One of the most predictable and best pieces of advice we get in many situations. That’s because it is usually obvious when we are pretending to be something we are not, and our attempted deception makes far worse an impression on our audience than our real character actually would. Even if we pull it off, these acts can be extremely stressful to sustain, and we are very likely to get found out eventually.
The lesson generally holds for brands as well. Branding is not, as often appears to the casual observer and the counter-culturally minded, exclusively an exercise in pure, exploitative invention. While empathy and creativity are key, products and services beget brands. Once they are up and tottering on their own little legs, they can start to operate independently, and of course often start to govern or even jettison the products that first bore them, but in the long term they remain fundamentally an expression of and dependent upon some product or service. Branding is therefore not just about invention but about helping businesses to understand their strengths and weaknesses, their relationships with others, consumer and competitor, their goals and aspirations, and their personalities – in other words, helping them to know themselves.
From a position of self-knowledge a brand can begin to be itself – self-knowledge boosts both its confidence and very often its distinctiveness. Instead of being fearfully reactive and superficially appeasing consumers’ whims, it can start confidently and actively being something in particular. At this level a well-adjusted brand can often stop asking ‘what do consumers want?’, and start asking ‘what would the brand do?’. Witness the usual examples, of course – Apple, Innocent et al, but also Puccino’s coffee – whose coffee cups carry the message ‘worst cup design in the world’, and little biscuits say ‘stupid little biscuit’ on the wrapper. Wonderfully characterful and self-effacing, and I bet no consumers told them to write that, but now your coffee cheers you up in more ways than one because the brand has a deep understanding of its relationship with consumers.

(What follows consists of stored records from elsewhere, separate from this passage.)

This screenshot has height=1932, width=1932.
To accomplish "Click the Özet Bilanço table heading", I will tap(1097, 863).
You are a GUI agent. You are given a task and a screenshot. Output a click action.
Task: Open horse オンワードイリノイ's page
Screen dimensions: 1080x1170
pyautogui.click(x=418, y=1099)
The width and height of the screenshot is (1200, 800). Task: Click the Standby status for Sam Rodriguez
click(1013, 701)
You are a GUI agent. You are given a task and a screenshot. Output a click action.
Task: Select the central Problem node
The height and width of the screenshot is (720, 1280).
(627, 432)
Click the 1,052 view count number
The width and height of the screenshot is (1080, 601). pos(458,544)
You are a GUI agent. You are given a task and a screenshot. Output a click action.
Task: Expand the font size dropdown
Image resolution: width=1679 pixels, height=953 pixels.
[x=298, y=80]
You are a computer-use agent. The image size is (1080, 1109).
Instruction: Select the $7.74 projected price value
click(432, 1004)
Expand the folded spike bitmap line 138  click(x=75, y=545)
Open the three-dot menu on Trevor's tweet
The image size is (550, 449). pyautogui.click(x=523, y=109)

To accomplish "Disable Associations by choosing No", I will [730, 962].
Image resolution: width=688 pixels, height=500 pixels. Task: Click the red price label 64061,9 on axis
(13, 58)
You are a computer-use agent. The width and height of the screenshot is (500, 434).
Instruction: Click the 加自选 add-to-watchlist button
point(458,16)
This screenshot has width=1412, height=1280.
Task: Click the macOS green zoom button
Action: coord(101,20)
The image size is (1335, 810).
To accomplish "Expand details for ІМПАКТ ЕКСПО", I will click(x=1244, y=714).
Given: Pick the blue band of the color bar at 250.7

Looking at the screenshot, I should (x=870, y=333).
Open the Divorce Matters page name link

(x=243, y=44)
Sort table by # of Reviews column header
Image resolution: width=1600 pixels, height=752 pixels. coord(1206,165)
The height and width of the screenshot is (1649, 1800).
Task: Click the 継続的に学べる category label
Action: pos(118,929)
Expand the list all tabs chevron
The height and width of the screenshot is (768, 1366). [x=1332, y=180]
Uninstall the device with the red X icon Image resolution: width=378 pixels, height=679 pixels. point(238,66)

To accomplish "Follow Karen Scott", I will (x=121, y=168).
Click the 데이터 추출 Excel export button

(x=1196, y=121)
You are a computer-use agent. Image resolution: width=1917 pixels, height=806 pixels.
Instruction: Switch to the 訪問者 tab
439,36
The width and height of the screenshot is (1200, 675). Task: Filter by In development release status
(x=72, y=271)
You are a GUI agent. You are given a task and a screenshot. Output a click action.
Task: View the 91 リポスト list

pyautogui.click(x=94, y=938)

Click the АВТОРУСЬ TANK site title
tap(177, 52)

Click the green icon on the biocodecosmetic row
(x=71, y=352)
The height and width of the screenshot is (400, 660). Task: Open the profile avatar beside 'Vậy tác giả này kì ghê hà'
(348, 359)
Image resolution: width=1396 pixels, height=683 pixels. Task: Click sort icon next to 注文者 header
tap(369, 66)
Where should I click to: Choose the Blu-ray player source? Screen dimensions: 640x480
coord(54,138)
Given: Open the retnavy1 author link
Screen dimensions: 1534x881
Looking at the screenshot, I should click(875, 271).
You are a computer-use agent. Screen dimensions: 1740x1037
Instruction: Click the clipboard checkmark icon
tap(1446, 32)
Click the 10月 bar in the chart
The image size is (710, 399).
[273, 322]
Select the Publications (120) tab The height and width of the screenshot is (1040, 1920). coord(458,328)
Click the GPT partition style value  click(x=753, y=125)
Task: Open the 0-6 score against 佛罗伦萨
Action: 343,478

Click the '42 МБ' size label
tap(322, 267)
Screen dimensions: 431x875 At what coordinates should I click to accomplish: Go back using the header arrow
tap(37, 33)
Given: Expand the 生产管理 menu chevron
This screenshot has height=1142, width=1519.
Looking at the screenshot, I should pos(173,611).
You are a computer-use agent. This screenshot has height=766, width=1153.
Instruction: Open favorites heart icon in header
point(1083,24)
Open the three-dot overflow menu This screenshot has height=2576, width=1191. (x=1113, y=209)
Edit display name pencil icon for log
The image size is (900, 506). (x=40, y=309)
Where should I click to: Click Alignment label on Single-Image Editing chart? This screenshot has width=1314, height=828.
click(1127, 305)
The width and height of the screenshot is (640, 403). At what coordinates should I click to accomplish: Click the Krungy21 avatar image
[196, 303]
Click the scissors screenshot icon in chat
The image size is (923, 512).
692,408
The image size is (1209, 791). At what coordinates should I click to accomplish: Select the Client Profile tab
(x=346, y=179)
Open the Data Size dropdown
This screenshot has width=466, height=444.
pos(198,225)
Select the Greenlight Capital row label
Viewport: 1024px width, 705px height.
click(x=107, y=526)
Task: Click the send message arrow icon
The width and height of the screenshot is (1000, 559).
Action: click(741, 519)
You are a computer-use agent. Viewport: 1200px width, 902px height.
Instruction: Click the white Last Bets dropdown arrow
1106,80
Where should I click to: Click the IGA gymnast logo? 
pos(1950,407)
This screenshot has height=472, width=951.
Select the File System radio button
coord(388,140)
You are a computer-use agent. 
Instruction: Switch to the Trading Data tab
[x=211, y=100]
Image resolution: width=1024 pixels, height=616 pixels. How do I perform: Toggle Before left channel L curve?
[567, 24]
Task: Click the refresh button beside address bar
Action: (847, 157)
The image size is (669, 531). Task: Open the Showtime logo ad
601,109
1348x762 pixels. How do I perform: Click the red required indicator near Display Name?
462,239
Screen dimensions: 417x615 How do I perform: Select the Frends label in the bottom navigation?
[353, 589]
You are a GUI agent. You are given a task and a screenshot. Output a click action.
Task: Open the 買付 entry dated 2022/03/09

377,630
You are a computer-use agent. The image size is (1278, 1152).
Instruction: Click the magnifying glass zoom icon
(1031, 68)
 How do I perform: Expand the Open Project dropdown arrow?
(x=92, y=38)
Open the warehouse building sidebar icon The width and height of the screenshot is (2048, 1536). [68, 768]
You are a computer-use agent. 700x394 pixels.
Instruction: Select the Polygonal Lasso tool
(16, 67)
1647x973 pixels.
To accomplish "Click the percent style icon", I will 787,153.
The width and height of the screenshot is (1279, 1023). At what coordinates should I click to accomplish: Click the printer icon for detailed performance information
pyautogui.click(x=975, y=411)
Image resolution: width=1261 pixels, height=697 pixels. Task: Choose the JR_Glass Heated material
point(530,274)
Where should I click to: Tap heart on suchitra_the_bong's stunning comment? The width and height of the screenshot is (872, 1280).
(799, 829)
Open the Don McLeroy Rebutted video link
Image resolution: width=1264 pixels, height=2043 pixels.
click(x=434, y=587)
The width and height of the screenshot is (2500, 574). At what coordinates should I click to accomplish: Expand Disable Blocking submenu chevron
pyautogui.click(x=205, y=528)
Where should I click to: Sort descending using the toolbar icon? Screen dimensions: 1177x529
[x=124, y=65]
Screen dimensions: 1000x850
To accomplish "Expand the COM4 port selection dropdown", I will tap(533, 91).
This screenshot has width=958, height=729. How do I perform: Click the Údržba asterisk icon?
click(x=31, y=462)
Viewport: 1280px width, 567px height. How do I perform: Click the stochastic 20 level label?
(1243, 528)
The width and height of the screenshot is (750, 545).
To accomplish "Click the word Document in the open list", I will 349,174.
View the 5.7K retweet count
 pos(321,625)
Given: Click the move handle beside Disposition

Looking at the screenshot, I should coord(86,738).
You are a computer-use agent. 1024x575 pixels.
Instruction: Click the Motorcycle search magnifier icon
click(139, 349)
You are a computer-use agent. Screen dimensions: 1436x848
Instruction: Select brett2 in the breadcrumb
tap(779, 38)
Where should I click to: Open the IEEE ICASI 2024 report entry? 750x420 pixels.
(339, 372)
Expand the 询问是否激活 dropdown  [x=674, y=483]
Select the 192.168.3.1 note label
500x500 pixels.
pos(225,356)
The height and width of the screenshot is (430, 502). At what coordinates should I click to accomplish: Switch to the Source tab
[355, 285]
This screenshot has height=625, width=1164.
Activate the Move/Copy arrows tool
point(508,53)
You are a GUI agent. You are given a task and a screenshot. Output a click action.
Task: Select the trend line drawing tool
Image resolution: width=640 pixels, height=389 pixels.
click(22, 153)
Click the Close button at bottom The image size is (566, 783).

Presumably someone told BlackBerry they were boring. I suppose it isn’t much fun being the cornerstone of cellular communications for the world of business and the businesses of the world, but it certainly seems to have been working out very nicely for them –according a Deutsche Bank forecast earlier this year, RIM are set for close to 20% of operating profit in the mobile phone market in 2009, with market share of around 2%. Likewise Apple, with very similar numbers.
BlackBerry has done tremendously well with a focused business proposition. I don’t talk about ‘my phone’, I talk about ‘my BlackBerry’: a triumph of branding. The handsets are, by and large, pretty good.
They have been sold in a very specific market space, and as competitors encroach on this territory it is right that BlackBerry should aim for independent consumer desirability, but the “Love” campaign is wildly, staggeringly off brand. You can’t move far round the tube without encountering exhortations to ‘Love what you do’. ‘All you need is love’ – BlackBerry dares to claim Beatles-grade love in gorgeously produced TV spots of beautiful people doing amazingly cool things. Love is, apparently, ‘at the root of everything good that has ever happened and will ever happen’.
Overblown, trite copy aside, the moment I see a BlackBerry ad with a picture of a great looking guy motorcycling across a desert that tells me to love what I do, I cannot help but think about how (much as I enjoy my job), I spend most of my day surgically attached to my laptop. There could hardly be a greater dissonance between the creative fiction and functional reality. BlackBerry has nothing to do with love and for me this campaign actually accentuates that.
The classic communication principle ‘if you want people to think you’re funny, don’t tell them you’re funny, tell them a joke’ applies here, as one facet of ‘being yourself’. BlackBerry cannot just tell assembled legions of office workers that the device that means they truly never leave said offices is actually the incarnation of love. There really is no reason to believe them.
All the more painful than the fact that BlackBerry lacks the confidence to be itself is that it is very clear who it is trying to be. Apple is a brand that appeals to a certain type of consumer, and BlackBerry is a brand that appeals to a different type of consumer. Part of the reason each has been so successful is this lean and differentiated targeting of a particular market space, deliberate or not. Blackberry cannot hope to beat Apple on its own turf – it simply does not have the credentials to do so, and as my colleague Kamil observed back in July, risks undermining the very things that make it great for its current customer base. In trying to be somebody else, BlackBerry risks losing differentiation, becoming nobody at all and spending an awful lot of money doing it. Much better to be yourself.